Segment Open

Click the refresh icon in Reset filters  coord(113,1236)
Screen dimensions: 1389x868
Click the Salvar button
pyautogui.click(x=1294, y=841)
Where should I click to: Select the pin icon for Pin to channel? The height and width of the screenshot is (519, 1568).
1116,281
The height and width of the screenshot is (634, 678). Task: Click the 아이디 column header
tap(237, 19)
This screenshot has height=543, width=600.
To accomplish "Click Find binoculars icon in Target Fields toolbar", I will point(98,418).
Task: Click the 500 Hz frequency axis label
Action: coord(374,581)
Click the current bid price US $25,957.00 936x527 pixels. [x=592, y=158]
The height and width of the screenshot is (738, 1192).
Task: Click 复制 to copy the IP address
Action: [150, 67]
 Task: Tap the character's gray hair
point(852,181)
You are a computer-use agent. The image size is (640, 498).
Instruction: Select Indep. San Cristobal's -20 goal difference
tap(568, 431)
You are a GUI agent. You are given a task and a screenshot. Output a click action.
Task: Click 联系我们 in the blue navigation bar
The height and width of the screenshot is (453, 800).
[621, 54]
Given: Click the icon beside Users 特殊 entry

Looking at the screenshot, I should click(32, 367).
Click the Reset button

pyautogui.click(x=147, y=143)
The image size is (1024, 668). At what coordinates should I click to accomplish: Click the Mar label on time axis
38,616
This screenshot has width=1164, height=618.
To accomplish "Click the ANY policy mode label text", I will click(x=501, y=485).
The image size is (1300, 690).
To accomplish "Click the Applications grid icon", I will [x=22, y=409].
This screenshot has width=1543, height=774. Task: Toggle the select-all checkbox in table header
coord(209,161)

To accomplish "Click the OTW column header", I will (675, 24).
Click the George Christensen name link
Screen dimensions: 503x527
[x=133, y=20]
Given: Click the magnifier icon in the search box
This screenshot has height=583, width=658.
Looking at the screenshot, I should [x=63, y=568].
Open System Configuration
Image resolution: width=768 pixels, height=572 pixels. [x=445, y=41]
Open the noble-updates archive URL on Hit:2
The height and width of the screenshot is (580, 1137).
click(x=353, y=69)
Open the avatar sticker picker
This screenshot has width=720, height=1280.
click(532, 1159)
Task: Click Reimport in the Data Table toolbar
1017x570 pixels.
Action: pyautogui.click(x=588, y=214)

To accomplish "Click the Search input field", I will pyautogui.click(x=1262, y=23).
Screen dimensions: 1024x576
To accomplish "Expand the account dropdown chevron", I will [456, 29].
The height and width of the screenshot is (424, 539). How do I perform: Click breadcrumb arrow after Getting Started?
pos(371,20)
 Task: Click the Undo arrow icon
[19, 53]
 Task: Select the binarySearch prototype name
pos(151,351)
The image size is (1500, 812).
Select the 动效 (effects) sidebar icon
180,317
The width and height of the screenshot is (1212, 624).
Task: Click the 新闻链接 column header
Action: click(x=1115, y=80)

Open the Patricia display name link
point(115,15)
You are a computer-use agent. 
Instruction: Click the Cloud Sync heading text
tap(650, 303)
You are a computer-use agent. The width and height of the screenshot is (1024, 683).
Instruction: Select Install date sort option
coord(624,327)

Segment Closed

**REQUIRED WORK**. Exactly as they appear above, copy out all the records.

**EXERCISE OUTPUT**.
Click the refresh icon in Reset filters  coord(113,1236)
Screen dimensions: 1389x868
Click the Salvar button
pyautogui.click(x=1294, y=841)
Where should I click to: Select the pin icon for Pin to channel? The height and width of the screenshot is (519, 1568).
1116,281
The height and width of the screenshot is (634, 678). Task: Click the 아이디 column header
tap(237, 19)
This screenshot has height=543, width=600.
To accomplish "Click Find binoculars icon in Target Fields toolbar", I will point(98,418).
Task: Click the 500 Hz frequency axis label
Action: coord(374,581)
Click the current bid price US $25,957.00 936x527 pixels. [x=592, y=158]
The height and width of the screenshot is (738, 1192).
Task: Click 复制 to copy the IP address
Action: [150, 67]
 Task: Tap the character's gray hair
point(852,181)
You are a computer-use agent. The image size is (640, 498).
Instruction: Select Indep. San Cristobal's -20 goal difference
tap(568, 431)
You are a GUI agent. You are given a task and a screenshot. Output a click action.
Task: Click 联系我们 in the blue navigation bar
The height and width of the screenshot is (453, 800).
[621, 54]
Given: Click the icon beside Users 特殊 entry

Looking at the screenshot, I should click(32, 367).
Click the Reset button

pyautogui.click(x=147, y=143)
The image size is (1024, 668). At what coordinates should I click to accomplish: Click the Mar label on time axis
38,616
This screenshot has width=1164, height=618.
To accomplish "Click the ANY policy mode label text", I will click(x=501, y=485).
The image size is (1300, 690).
To accomplish "Click the Applications grid icon", I will [x=22, y=409].
This screenshot has width=1543, height=774. Task: Toggle the select-all checkbox in table header
coord(209,161)

To accomplish "Click the OTW column header", I will (675, 24).
Click the George Christensen name link
Screen dimensions: 503x527
[x=133, y=20]
Given: Click the magnifier icon in the search box
This screenshot has height=583, width=658.
Looking at the screenshot, I should [x=63, y=568].
Open System Configuration
Image resolution: width=768 pixels, height=572 pixels. [x=445, y=41]
Open the noble-updates archive URL on Hit:2
The height and width of the screenshot is (580, 1137).
click(x=353, y=69)
Open the avatar sticker picker
This screenshot has width=720, height=1280.
click(532, 1159)
Task: Click Reimport in the Data Table toolbar
1017x570 pixels.
Action: pyautogui.click(x=588, y=214)

To accomplish "Click the Search input field", I will pyautogui.click(x=1262, y=23).
Screen dimensions: 1024x576
To accomplish "Expand the account dropdown chevron", I will [456, 29].
The height and width of the screenshot is (424, 539). How do I perform: Click breadcrumb arrow after Getting Started?
pos(371,20)
 Task: Click the Undo arrow icon
[19, 53]
 Task: Select the binarySearch prototype name
pos(151,351)
The image size is (1500, 812).
Select the 动效 (effects) sidebar icon
180,317
The width and height of the screenshot is (1212, 624).
Task: Click the 新闻链接 column header
Action: click(x=1115, y=80)

Open the Patricia display name link
point(115,15)
You are a computer-use agent. 
Instruction: Click the Cloud Sync heading text
tap(650, 303)
You are a computer-use agent. The width and height of the screenshot is (1024, 683).
Instruction: Select Install date sort option
coord(624,327)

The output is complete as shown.